What Do You Desire?

One of my strongest personality traits is my ability to suppress desire for things I cannot have. This has served me well off and on, but especially for the past two months of Covid-19 social distancing. Many of my friends have adopted new skills such as learning to Zoom with confidence. Others have ramped up use of the long dormant skill of conversing by telephone. I have made a few phone calls, and I even tried Zoom once before abandoning the idea. Next week, I’ll try an alternative to Zoom, Jitsi, to connect with one of my core group of friends, but I hope never to have to rely on this.

During his recent press conference, our governor, Jay Inslee, outlined his guidelines for bringing Washington back to some semblance of normalcy. But his plan is entirely dependent on our ability to keep our numbers down. “Our numbers” include new cases of Covid-19 and hospital admissions. Our painful restrictions on socializing have really had just two goals: to keep people from getting sick and to keep our hospitals from being overwhelmed. Gradually, we are seeing light at the end of the tunnel. 

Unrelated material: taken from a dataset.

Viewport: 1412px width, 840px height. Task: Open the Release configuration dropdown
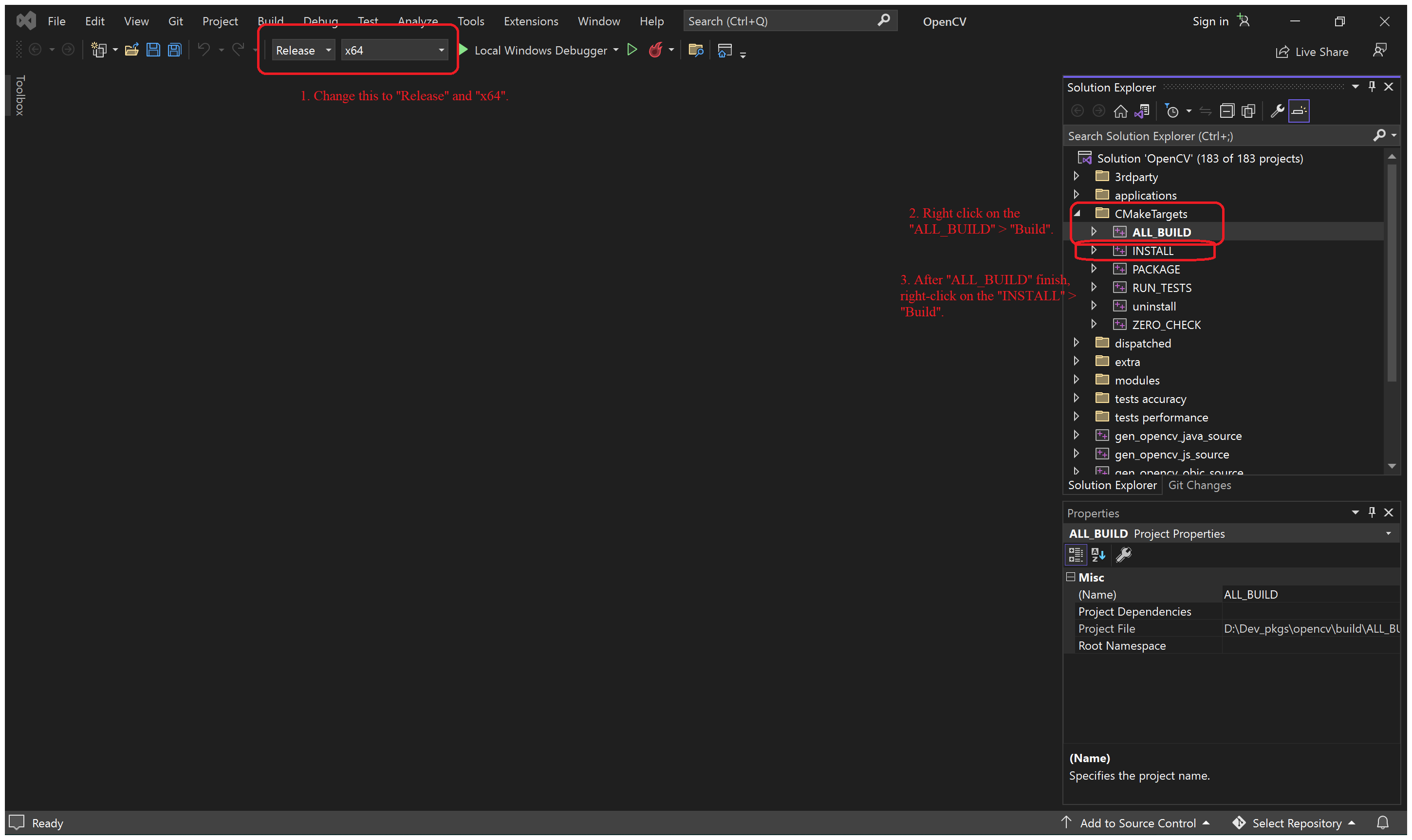(x=303, y=51)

After listening to Inslee, I found myself sensing the re-emergence of desire for experiences I’ve been missing. What I desire is what I find most interesting: proximity to friends. Whereas some have substituted the term physical distancing for social distancing. and made a determined effort to maintain contact, conduct meetings, and shop and do business online, I don’t crave all that. I’ve engaged in regular email with friends who live elsewhere, but email and phone calls just don’t satisfy my desire to sit close to local friends. 

When we can finally reunite, I’m not sure i even want to talk with friends; I just want to be with them. One thing that makes this pandemic so tragic is the stories of people dying without the comfort of even their nurses, much less the people they’re closest to. Skin must not touch skin. Faces must not be visible. Families must not be present. People who are sick at home must be isolated. 

Proximity to my husband has perhaps enabled me to survive this aberrant period. I have worried constantly about him since a life-threatening accident many years ago. But for the past two months, he’s been right here where I can keep my eye on him, away from germs and other dangers. One of my desires has been fulfilled: to know that he’s safe. So, while the virus is swirling around the world, I’m calm, relaxed, happy to have him close. 

I’m guessing its a similar fear for the well-being of my friends that is at the root of my desire to simply be with them. When we are first able to meet in person, I don’t want to know what they think about anything. I want to sit at a table for two while we enjoy lunch or a drink. I want to sit on the same bench in the park. I want to be at the table where book group meets, sitting in our regular chairs. I want to see with my own eyes that these dear people are safe and well. Conversation will return, but only after my eyes are satisfied.